Tough questioning ahead for Supreme Court nominee Barrett

President Donald Trump's US Supreme Court nominee Amy Coney Barrett faces a sharply divided Senate on Tuesday for her first question-and-answer session.

President Donald Trump's US Supreme Court nominee Amy Coney Barrett faces a sharply divided Senate Tuesday for her first question-and-answer session, with Republicans praising her faith and qualifications and Democrats set to bombard her over health care.

The acute political fights were previewed in Monday's Senate Judiciary Committee hearing, where lawmakers and Barrett gave opening statements under the shadow of the deadly novel coronavirus.

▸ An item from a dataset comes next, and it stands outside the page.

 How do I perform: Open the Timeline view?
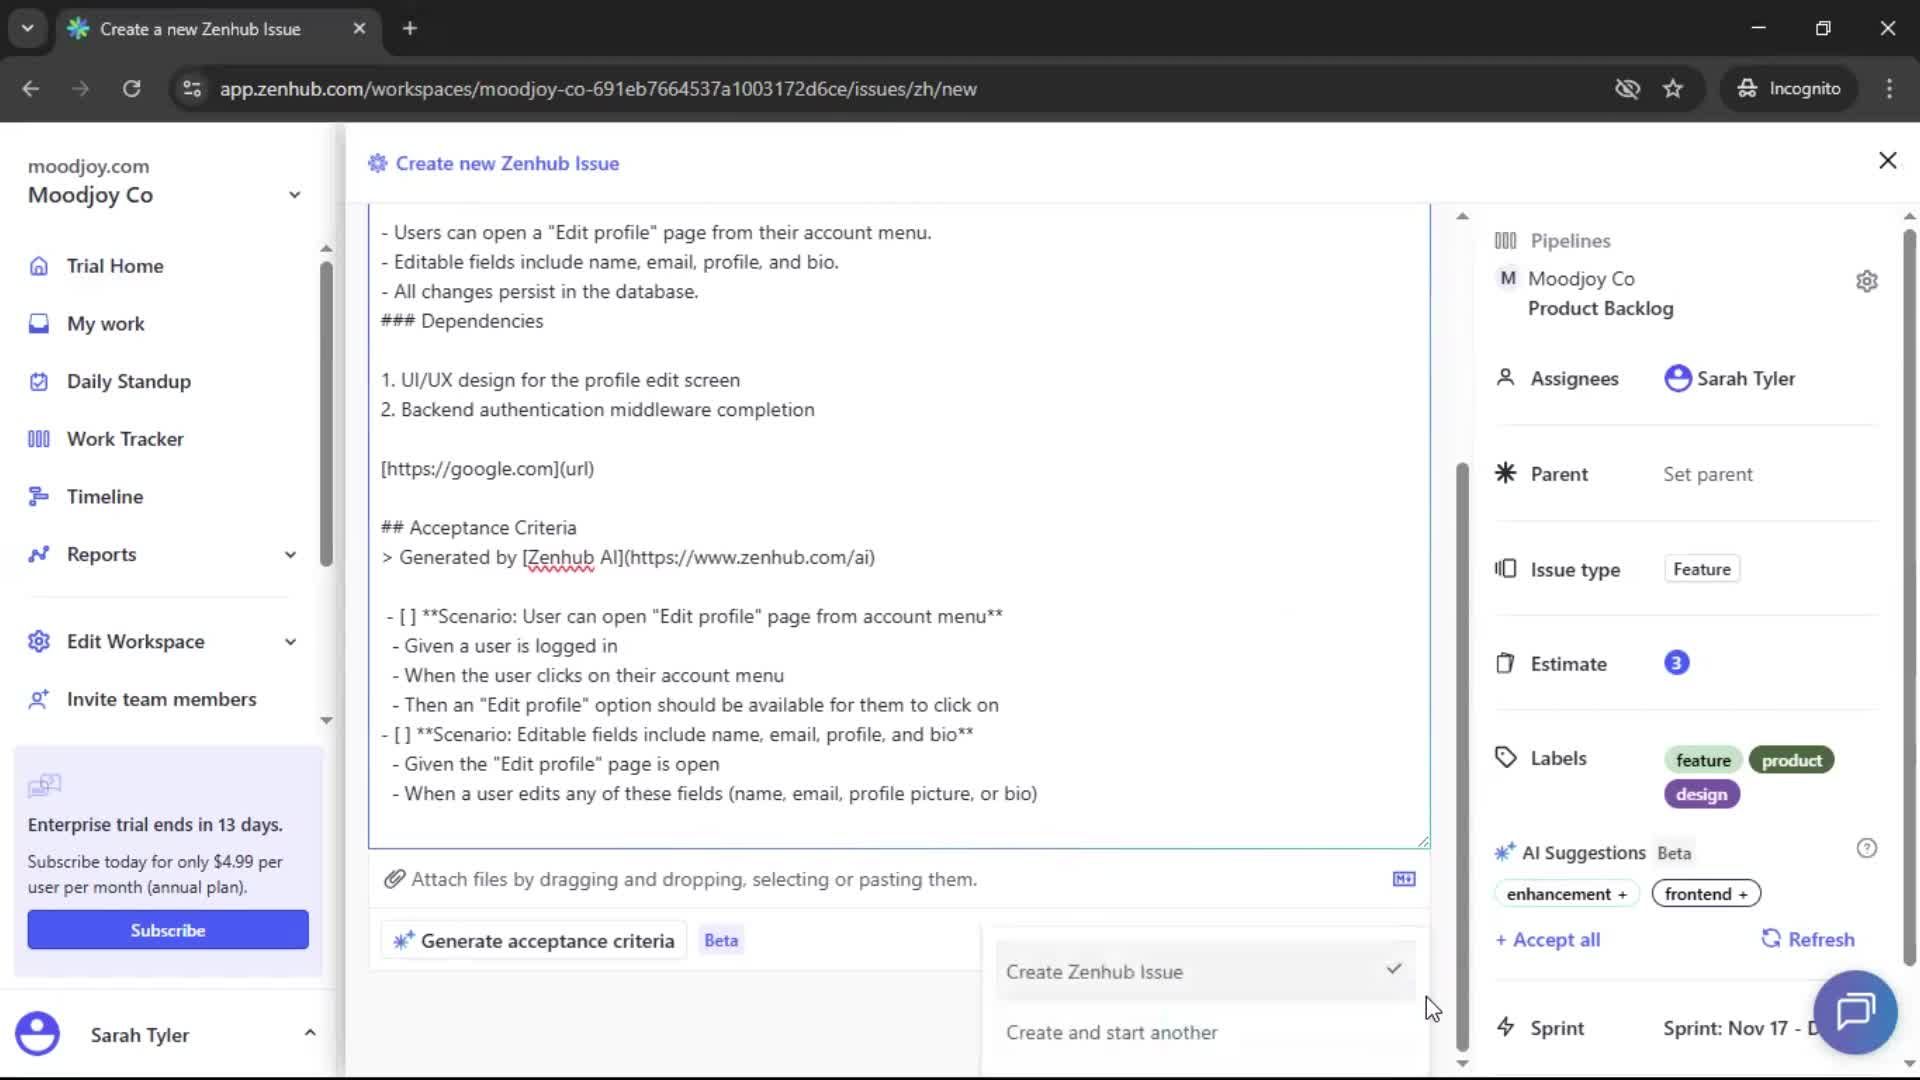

With just 22 days before the November 3 election, Democrats slammed the process as "reckless" and a "sham" amid a pandemic that has killed nearly 215,000 Americans.

Four days of hearings are unlikely to sway senators, barring any shock revelations, and Democrats — who control 47 Senate seats versus the Republicans' 53 — are largely powerless to block Barrett's confirmation.

"I think I know how the vote's going to come out," Republican committee chairman Lindsey Graham said after gavelling in Monday's session.

Barrett, a 48-year-old conservative, was tapped last month by Trump to succeed liberal justice Ruth Bader Ginsburg, who died of cancer on September 18.

Republicans revel in the prospect of Barrett joining the bench, where conservatives now occupy five of nine seats and her confirmation could cement the court's rightward tilt for decades.

Democrats, meanwhile, were using the hearings to remind voters that health care for millions is at stake and to convince them that Trump has been deeply irresponsible in his pandemic response.

They have painted Barrett as a direct threat to the Affordable Care Act and voiced concern her appointment is being rammed through in time for the court to hear a challenge to the law on November 10.


The hearing, forced onto the calendar even as 10 million Americans already cast ballots as of Monday, has emerged as a political flashpoint.

While Republicans praised Barrett as a competent nominee grounded in family values, Senate Democrat Sheldon Whitehouse summarized his party's hostility to her confirmation, calling her a "judicial torpedo" fired at the health law that protects millions of Americans.

And Democratic vice presidential candidate Kamala Harris — speaking by videolink — slammed as "reckless" the decision to hold the hearing at all during a pandemic, with two Republican panelists among a recent outbreak of COVID-19 cases linked to the White House.

"This Supreme Court nomination process is illegitimate and deliberately defies the will of the people," she added later on Twitter, highlighting Democratic arguments that voters should decide who gets to pick Ginsburg's replacement.

Senator Mike Lee appeared in person to deliver his remarks maskless, despite announcing his COVID-19 diagnosis 10 days earlier, prompting some to highlight the health dangers for the committee members.

Lee's fellow Republican who tested positive, Thom Tillis, appeared remotely.

Graham shrugged off calls for mandatory testing or tracing of senators or staff, saying: "You make it as safe as possible, you manage the risk and you go to work."

Democrats and their presidential candidate Joe Biden are demanding the nomination be left until after the election.

But Trump, trailing Biden in polls and returning to the campaign trail on Monday night less than two weeks after falling ill with COVID-19, is desperate for a swift confirmation.

Graham said a final vote could come as soon as October 22.

Barrett, a practicing Catholic, is well regarded by conservative Christians, who share many of her values including opposition to abortion and same-sex marriage.

The judge, known for her finely honed legal arguments, vowed to apply the law apolitically and keep her faith and legal judgment separate.

"The policy decisions and value judgments of government must be made by the political branches elected by and accountable to the people," Barrett said at Monday's hearing. "The public should not expect courts to do so, and courts should not try."

'Eye on the ball'

Republicans argued she is the victim of liberal hostility toward religion in general, but such assaults did not materialize on Monday.

Biden weighed in to warn Democrats against questioning her faith.

Democrats instead should "keep our eye on the ball," Biden said while heading to an Ohio campaign event. "This is about, in less than one month, Americans are going to lose their health insurance."